Joel Embiid and Jahlil Okafor May Get More Minutes for 76ers

Written by Kelly Dwyer at YahooSports.com

The Philadelphia 76ers won’t play on Christmas this year because, well, why would they?

The team is still stuck deep within The Process, losers of five straight to begin the season after winning just 47 combined games in the three previous seasons while gathering the sort assets that only losing can provide. The NBA doesn’t usually like to schedule teams boasting a 47-199 record to work on the league’s showcase slate of day and evening games on the holiday, especially the sort of 47-199 team that can start a season 0-5 without a blown synapse in the house. The Sixers, as usual, are playing as expected.

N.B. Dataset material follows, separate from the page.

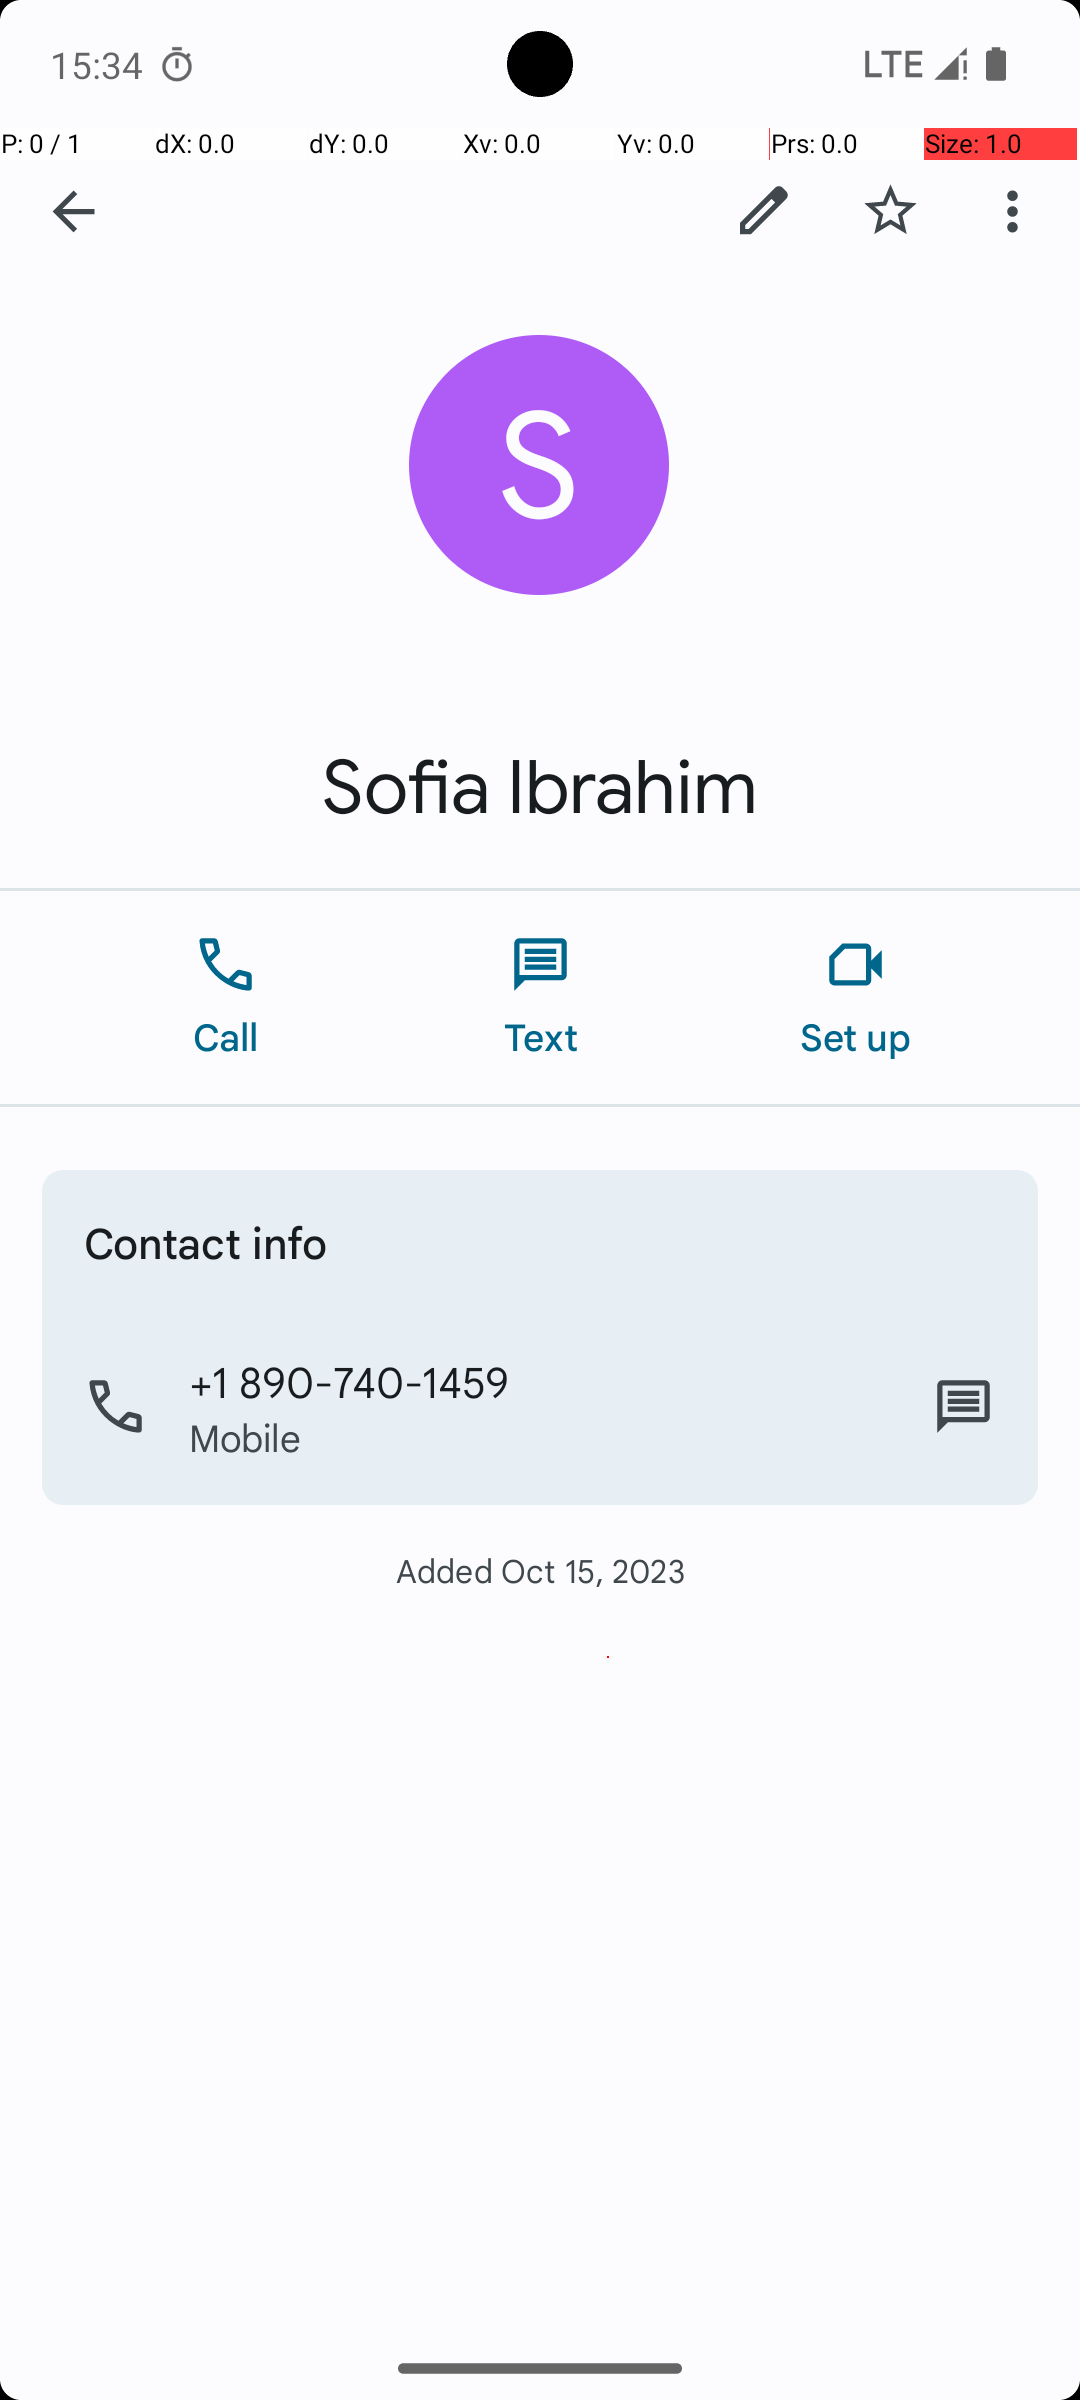 This screenshot has width=1080, height=2400. What do you see at coordinates (764, 211) in the screenshot?
I see `Edit contact` at bounding box center [764, 211].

What will improve, reportedly starting on Dec. 26, is the team’s ability to field its best players. “Rookie” center Joel Embiid and scoring pivotman Jahlil Okafor will see their playing time restrictions (currently stuck at around 24 minutes a game) lift following that unofficial demarcation point, placed nearly two months following the start of the 2016-17 season.

Sixers coach Brett Brown, prior to his team’s close loss to the Cavaliers on Saturday evening, confirmed the idea. From Dave McMenamin at ESPN:

“As I understand it, [the minutes] will not escalate until Christmas and then it will only be judged,” Brown said Saturday before the Sixers lost to the Cleveland Cavaliers 102-101. “It may stay the same then, too.”

[…]

“There is always a judgment, a decision in relation to back-to-backs, but as a sort of a cut-off minute restriction, I believe that it’s going to stay at 24 until Christmas,” Brown said. “And then we’ll judge that second third [of the season] after that first third ends. We’ll judge that second third accordingly.”

From Jessica Camerato at CSN Philly:

“I think as I watch them and we judge their fitness, I think at times going beyond four five-minute segments is not good for them,” Brett Brown said. “I feel like fatigue sets in given the amount of time that they’ve been able to play and practice, etcetera.”

This would be wonderful news for any team, as Embiid clearly looks like a franchise center to begin his career, and Okafor remains an intriguing prospect despite some on and off-court setbacks from 2015-16.

If we’ve learned anything from the myriad significant injuries that can befall pro talents, meniscus tears in the knee and Jones fractures in the foot are certainly worth minding in ways that even ACL tears or (if Paul George is any indication) broken legs are worth fretting over.

Okafor, who slightly tore his right meniscus late in his pockmarked rookie season, is averaging just 19.5 minutes in four games thus far with Philly in 2016-17. He’s averaged 10.5 points and 4.3 rebounds, in work off of the 76ers’ bench.